- DIRECTIVE -
In the article on the killing of bin Laden, what is the title of the book by Gilles Kepel?

- PAGE EXCERPT -
>> begin

The killing of bin Laden and the ugly tribalism of US politics

Three o’clock in the morning on May 1, Washington DC erupts in celebration of the killing of Osama bin Laden.

By Rupen Savoulian

May 20, 2011 – Early in May 2011, Osama bin Laden, a Saudi billionaire criminal and religious fanatic, was murdered by US Navy SEAL troops in Pakistan. Bin Laden was a reactionary political figure, who promoted obscurantist, fundamentalist prejudices in the service of criminal wars and terrorism. He was a long-term ally and asset of the United States, whose repugnant views and activities were cultivated throughout the 1980s during Washington’s Cold War campaign against the secular, socialist government of Afghanistan.

His killing has been greeted with applause and tribalistic flag-waving in the United States. Australian politicians across the political spectrum parroted the position of the Obama regime – the killing of bin Laden was a cause of celebration, an expression of righteous chest thumping. I think that this tribalistic gloating is nauseating, and while I am not sorry that another fundamentalist is dead, the display of gushing applause for the US empire is sickening. This is not patriotism, but an ugly, malicious tribalism where we are invited to cheer over the corpses created by US military forces. Antony Loewenstein calls it a “violence-obsessed culture”.

Robert Fisk, the perceptive veteran war correspondent, wrote that Bin Laden was a non-entity rendered obsolete by recent history. His role as a useful mercenary reached its end a long time ago, and he was shunted aside by his former paymasters. The former paymasters being the United States, who welcomed his brand of anti-socialist backward fundamentalism in the 1980s. Celebrated by former US president Ronald Reagan as "freedom fighters", bin Laden was one of thousands of anti-communist Islamist guerrillas who responded to US efforts to fight the atheistic communist regime of Afghanistan, drawing in Soviet troops. The Afghan government had committed such serious atrocities, like providing women with health care and education, you see. Such actions could not go unpunished during the Cold War, so the US and its regional allies Pakistan and Saudi Arabia organised the largest pan-Islamic anti-communist uprising of the 20th century. Bin Laden was one of "our guys".

Gilles Kepel, a professor of Middle East Studies at the Institute for Political Studies in Paris, documented the rise of the Afghan crusade in his fascinating book, Jihad: The trail of political Islam. The US and Saudi promoters of the Afghan jihad against the regime assembled a heterogeneous group of Islamist mujahideen united by their rejection of secularism and humanism. One of the holy warriors trained and financed during this time was Gulbuddin Hekmatyar, who expressed his disagreement with atheism by throwing acid in the faces of unveiled women.

>> end

- GIVEN MATERIAL -
>> begin

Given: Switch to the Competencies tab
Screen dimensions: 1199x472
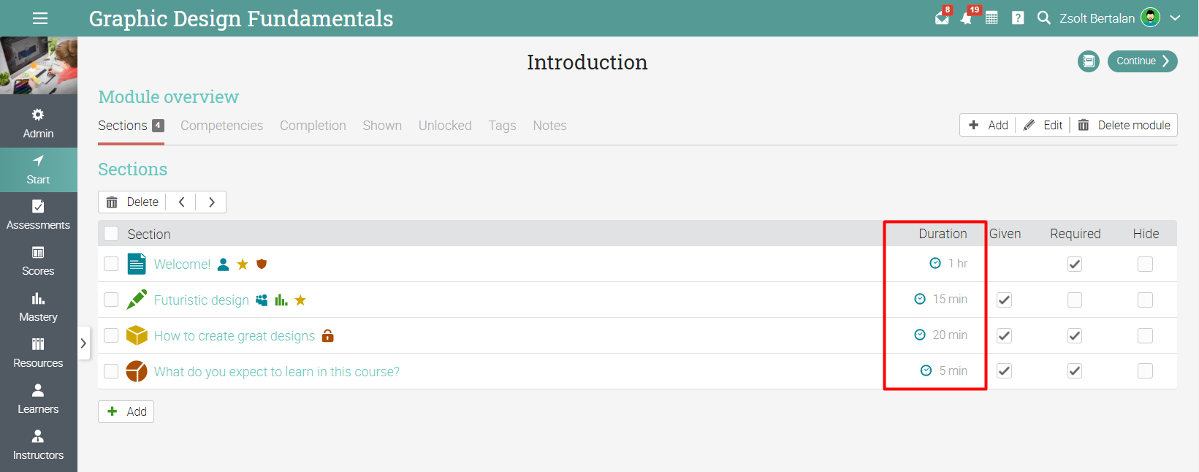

>> end

- EXERCISE ANSWER -
Jihad: The trail of political Islam